Clinical Drug Trials
United States federal law requires that all new drugs pass clinical trials before they may be legally prescribed. This is an expensive and usually time-consuming process that is designed to compare the new medication with existing treatments for the relevant conditions. The trials are also an opportunity to discover possible side effects. Because they are so expensive, clinical trials are usually subsidized by the government, biotechnology firms and/or pharmaceutical manufacturers. However, the actual testing is usually carried out by an outsourced research firm that specializes in drug tests. These organizations are highly experienced in clinical trials and are able to efficiently coordinate the vast groups of people and services necessary to conduct them
Types of Trials
There are several different types of clinical trials; the methods employed depend on the stage of drug development and the drug’s intended applications. The subjects normally fall into two categories: healthy individuals, and those suffering with the malady the new drug is intended to treat.
New drugs (known as clinical trial materials) must first undergo a double-blind clinical trial, which tests for the placebo effect. Placebos are inert decoy substances that are administered to some test subjects; the subjects believe that they have been given the actual drug, and consequently may report some improvements in their condition that are quite literally “only in their head”. All subjects in the double-blind trial are examined for improvements, and the effects of the placebo are compared to that of the drug. If the drug demonstrates more power than the placebo, it is ready for the next phase: an active comparator study. Active comparator studies are frequently used to compare new drugs with treatments that are considered the standard of care.

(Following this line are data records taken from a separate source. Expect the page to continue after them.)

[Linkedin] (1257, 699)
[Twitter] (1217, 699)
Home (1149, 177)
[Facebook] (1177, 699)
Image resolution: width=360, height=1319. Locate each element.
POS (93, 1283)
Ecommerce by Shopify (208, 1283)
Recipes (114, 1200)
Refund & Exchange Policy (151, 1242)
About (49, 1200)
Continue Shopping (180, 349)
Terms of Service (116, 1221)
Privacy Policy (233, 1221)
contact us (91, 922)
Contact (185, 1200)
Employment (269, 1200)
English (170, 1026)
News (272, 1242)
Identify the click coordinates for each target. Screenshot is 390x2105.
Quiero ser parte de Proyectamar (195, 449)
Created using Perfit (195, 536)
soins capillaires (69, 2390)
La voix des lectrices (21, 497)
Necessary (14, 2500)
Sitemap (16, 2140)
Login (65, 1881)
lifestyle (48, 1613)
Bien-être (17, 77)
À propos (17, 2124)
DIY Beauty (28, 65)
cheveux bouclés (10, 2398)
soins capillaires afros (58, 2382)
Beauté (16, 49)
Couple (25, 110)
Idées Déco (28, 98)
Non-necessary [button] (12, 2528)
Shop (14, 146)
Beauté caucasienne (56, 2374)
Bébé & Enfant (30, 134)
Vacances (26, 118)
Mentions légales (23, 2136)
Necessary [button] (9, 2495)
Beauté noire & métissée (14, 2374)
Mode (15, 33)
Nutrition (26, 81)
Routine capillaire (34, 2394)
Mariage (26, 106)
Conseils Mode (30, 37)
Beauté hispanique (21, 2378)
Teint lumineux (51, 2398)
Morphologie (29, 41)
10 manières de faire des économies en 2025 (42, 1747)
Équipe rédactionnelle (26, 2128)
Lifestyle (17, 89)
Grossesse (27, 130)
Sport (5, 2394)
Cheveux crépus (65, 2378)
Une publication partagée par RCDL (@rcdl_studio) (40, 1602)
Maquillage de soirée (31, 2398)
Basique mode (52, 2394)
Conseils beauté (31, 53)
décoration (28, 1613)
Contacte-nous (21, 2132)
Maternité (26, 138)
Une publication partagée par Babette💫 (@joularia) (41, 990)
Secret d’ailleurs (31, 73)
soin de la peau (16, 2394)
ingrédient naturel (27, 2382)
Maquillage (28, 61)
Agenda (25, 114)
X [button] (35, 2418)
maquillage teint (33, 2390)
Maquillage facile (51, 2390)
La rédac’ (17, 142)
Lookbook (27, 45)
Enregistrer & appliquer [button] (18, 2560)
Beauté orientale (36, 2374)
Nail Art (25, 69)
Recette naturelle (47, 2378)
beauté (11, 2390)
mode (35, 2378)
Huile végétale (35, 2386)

Consent and Statistical Power
All types of clinical trials require the subjects to give informed consent; the subjects must agree to participate in the test and be given accurate information about the drug being tested. Many trials require juvenile subjects; because they are minors, juvenile subjects may only take part in the test if their parents give written consent. The efficacy and statistical power of clinical trials is determined predominantly by the size of the subject pool. The larger the pool, the more powerful and valuable the trial becomes. Power refers to the trial’s estimated ability to accurately predict how the drug will affect patients in the medical marketplace.